Not if he supported all of them for 10 months out of the year.  She has reportable income for only one month (Dec.), so can't prove she supported them herself.  They lived with him and he kept a roof over their heads for over half the filing year.  He has every right to claim them, and he should.

Quoting Aslen:

what do your divorce papers say?

File and claim the kids anyways. The IRS will see an issue, look at the papers, and you will then get the child tax credit for your children.

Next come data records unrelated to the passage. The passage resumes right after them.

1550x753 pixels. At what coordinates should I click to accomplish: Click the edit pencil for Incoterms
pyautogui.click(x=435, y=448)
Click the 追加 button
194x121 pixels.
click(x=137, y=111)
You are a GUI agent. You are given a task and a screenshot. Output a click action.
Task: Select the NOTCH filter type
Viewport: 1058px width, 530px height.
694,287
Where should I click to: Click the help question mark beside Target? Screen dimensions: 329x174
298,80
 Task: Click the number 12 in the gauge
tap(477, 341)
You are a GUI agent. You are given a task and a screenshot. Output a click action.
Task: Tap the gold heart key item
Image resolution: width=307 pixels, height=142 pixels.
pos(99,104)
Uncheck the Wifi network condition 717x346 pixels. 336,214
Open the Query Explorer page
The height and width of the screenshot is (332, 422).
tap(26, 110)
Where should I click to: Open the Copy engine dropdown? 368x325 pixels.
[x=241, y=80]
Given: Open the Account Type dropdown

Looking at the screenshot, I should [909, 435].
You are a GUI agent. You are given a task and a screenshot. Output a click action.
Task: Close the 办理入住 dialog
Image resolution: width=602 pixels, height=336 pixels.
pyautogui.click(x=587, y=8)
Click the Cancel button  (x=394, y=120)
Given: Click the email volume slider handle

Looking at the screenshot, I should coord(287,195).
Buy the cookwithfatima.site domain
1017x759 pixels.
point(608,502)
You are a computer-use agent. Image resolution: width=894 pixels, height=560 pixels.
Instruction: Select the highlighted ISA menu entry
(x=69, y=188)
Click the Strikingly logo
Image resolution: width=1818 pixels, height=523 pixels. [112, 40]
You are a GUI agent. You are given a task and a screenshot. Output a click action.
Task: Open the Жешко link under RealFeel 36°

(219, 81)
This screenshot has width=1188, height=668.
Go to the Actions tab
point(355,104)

The X will have to pay the money back, or be looking at fraud





bobnliz
by on Jan. 23, 2013 at 12:08 PM
You've GOT to be kidding me.
Aslen
by Platinum Member on Jan. 23, 2013 at 12:09 PM
1 mom liked this

Well then she's screwed.

And GREEDY


Quoting Arwyn724:

She claims it isn't specified, which I find strange.  Mine was very specific about every other year, even though I had sole custody.

Quoting Aslen:


OK well that's different, but it would still matter what's in the divorce decree

Quoting Arwyn724:

Not if he supported all of them for 10 months out of the year.  She has reportable income for only one month (Dec.), so can't prove she supported them herself.  They lived with him and he kept a roof over their heads for over half the filing year.  He has every right to claim them, and he should.

Quoting Aslen:

what do your divorce papers say?

File and claim the kids anyways. The IRS will see an issue, look at the papers, and you will then get the child tax credit for your children.

The X will have to pay the money back, or be looking at fraud







KimmyShaw
by Ruby Member on Jan. 23, 2013 at 12:15 PM

HE should claim them since they lived with him all that time, there is absolutelyno reason for you to.

 He probably didnt tell you because he knows how selfish you are and that you would try to steal his $ by claiming them. Good for him!